L’Opéra-Comique propose une superbe Carmen, dans une mise en scène épurée et une direction musicale impeccable de Louis Langréesur la scène même où il a été créé, il près de 150 ans.

Est-il une magie particulière à entendre une œuvre lyrique dans le lieu même où elle fut créée ? Un théâtre conserve-t-il une mémoire muette, impalpable, tapie dans les murs, les lambris, comme l’empreinte d’un instant envolé ? Les fantômes de cette naissance rôdent-ils encore çà et là ? Depuis la création de Carmen à l’Opéra-Comique, en 1875,  la salle a pourtant brûlé, été modifié, ravaudée, repensée ; rien n’y fait : l’opéra de Bizet trouve ici son écrin idéal. 

C’était bien le sentiment des spectateurs qui assistaient à la première de la nouvelle production de la salle Favart, le 25 avril. Il y avait là une forme d’évidence, comme si le chef-d’œuvre de Bizet ne pouvait (ne devait ?) être monté ailleurs. Opéra le plus populaire au monde, Carmen a connu toutes les gloires et subi tous les outrages ; on lui a imposé des salles immenses, des stades de football ; on l’a inondé d’une quincaillerie dévorante, de décors pyramidaux ; on y a fait courir des vrais chevaux, de véritables taureaux ; bref : on l’a enseveli sous un décorum écrasant qui lui a rarement rendu justice, comme ces plats auxquels on n’en finit pas d’adjoindre des aliments, des goûts, et qui perdent toute substance, tout relief. 

À l’inverse, la production d’Andreas Homoki sur la scène de l’opéra-comique est un modèle de dépouillement intelligent et de pure théâtralité.

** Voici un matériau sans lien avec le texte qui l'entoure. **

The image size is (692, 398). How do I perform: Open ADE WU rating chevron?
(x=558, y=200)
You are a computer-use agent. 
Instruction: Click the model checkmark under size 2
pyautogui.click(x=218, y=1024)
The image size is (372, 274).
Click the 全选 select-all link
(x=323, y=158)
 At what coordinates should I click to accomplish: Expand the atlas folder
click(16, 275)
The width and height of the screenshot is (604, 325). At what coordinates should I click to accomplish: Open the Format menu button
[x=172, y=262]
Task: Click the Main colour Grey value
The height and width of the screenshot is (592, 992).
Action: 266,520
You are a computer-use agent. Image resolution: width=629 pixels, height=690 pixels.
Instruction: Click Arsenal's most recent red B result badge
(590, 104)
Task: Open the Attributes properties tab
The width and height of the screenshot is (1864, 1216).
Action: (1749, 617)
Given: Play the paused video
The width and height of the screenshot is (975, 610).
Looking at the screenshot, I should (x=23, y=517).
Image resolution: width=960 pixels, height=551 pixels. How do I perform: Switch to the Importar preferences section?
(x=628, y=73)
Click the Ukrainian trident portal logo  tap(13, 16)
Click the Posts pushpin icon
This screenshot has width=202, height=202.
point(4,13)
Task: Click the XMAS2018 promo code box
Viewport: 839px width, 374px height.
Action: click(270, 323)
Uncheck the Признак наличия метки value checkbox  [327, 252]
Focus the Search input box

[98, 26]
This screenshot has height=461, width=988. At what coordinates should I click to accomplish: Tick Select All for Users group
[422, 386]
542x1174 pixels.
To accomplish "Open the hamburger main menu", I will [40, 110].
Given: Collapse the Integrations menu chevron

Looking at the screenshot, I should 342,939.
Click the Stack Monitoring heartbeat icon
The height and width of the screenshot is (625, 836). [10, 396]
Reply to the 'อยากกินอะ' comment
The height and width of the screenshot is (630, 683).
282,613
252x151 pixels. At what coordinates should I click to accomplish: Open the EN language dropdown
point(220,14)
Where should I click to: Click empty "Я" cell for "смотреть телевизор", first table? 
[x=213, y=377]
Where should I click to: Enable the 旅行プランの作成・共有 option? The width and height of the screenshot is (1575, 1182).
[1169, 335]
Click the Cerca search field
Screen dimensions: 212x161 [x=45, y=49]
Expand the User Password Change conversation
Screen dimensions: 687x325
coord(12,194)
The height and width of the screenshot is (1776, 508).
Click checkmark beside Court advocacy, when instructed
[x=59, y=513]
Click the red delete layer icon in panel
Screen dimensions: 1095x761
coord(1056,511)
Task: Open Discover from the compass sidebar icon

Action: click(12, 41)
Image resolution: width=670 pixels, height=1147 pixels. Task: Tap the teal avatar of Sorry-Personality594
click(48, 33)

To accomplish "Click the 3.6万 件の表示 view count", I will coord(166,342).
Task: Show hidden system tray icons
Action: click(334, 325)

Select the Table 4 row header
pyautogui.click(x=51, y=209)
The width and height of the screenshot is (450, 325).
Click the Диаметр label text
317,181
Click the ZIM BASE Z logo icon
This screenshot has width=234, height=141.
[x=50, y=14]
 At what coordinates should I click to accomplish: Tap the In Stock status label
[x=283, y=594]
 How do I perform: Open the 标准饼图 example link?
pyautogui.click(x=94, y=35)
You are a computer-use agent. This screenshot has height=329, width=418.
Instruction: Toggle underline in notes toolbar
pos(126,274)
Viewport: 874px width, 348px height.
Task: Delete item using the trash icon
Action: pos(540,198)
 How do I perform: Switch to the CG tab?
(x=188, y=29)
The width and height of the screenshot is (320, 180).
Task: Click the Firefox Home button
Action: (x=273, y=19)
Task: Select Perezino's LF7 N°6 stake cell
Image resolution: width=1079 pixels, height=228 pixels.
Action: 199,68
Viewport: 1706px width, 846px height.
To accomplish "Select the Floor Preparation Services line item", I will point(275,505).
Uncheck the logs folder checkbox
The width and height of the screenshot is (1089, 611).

Élégance et fluidité semblent les maîtres mots de cette lecture qui propose l’œuvre « à l’os », sans gras, avec une économie de moyen que seul un profond métier dramatique est à même d’autoriser. La recette est simplissime : des rideaux de scènes, quelques chaises, des costumes qui jonglent entre le XIXe siècle et la période contemporaine, et c’est tout. « Nudité n’est pas maigreur, » disait Morand (ou bien était-ce Chardonne ?). Le reste est affaire de théâtre et d’idées. Et des idées, Homoki en regorge ; mais elles sont si subtiles, si remarquablement amenées, que ce spectacle semble toucher à l’évidence. 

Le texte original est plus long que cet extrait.